In the process of Arithelli's convalescence, comedy fought for place with tragedy.
For the first time in her life she felt irritable, and inclined to grumble, and her racked nerves made the lonely hours appear doubly long and lonely.
Day after day, each one seemingly more unending than the last, the sun poured into her room, and the dust and litter accumulated in all four corners, and she lay and gazed at the hideous meandering pattern of the stained wall-paper, and the cracks and blistering paint on the door. The nights were less terrible, for the darkness veiled all sordid details, and there was a star-lit patch of sky visible through the open window.
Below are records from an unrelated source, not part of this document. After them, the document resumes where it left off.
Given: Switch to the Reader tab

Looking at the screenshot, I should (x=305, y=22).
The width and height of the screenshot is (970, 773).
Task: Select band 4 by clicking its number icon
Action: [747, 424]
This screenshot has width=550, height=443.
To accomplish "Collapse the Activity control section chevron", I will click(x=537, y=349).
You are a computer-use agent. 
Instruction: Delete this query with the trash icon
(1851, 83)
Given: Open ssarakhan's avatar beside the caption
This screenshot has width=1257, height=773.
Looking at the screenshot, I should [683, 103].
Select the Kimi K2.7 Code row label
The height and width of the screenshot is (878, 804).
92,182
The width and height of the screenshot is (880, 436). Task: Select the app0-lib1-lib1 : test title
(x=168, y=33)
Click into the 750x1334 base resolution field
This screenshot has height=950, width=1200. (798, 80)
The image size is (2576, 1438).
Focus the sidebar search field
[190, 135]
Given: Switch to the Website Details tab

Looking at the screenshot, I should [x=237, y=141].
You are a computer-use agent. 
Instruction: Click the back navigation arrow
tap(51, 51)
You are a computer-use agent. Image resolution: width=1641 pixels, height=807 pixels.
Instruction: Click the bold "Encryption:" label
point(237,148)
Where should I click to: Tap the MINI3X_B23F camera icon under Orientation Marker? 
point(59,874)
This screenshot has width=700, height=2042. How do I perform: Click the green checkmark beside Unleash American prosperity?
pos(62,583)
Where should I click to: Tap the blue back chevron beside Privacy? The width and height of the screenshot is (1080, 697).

The attendance she received could only be described as casual. Neither Emile nor Maria possessed one idea on the subject of hygiene between them. The methods of the former were, as might be expected, a little crude, and Maria combined a similar failing with a vast ignorance. Moreover, she was not original. At the beginning of Arithelli's illness pineapple juice had seemed to Maria a happy inspiration, and she continued to provide it daily. What was good to drink on Sunday, she argued, must also be good on Monday.
Arithelli's throat had healed quickly, but the depression and weakness clung to her persistently. She fought it and was ashamed of it, true to her Spartan traditions, but was forced to realise that it was not in her own power to hurry her return to the world and work.
Michael Furness, who was much elated by the success of the Jewish herbalist's remedy, continued his treatment on the same lines, giving her various tisanes of leaves and flowers, which if they tasted unpleasant were at least harmless. He had grown fond of his patient, and she always looked for his visits with pleasure. He treated her with a genuine, almost fatherly kindness, and they were drawn together by the kin feeling of race, so strong among all Celts. In many respects Michael was not ideal as a medical attendant.
He smoked vile tobacco,—he dropped some things and knocked over others, he shaved apparently only on festas, and if he happened to arrive late in the day his speech was thick and his manner excitable.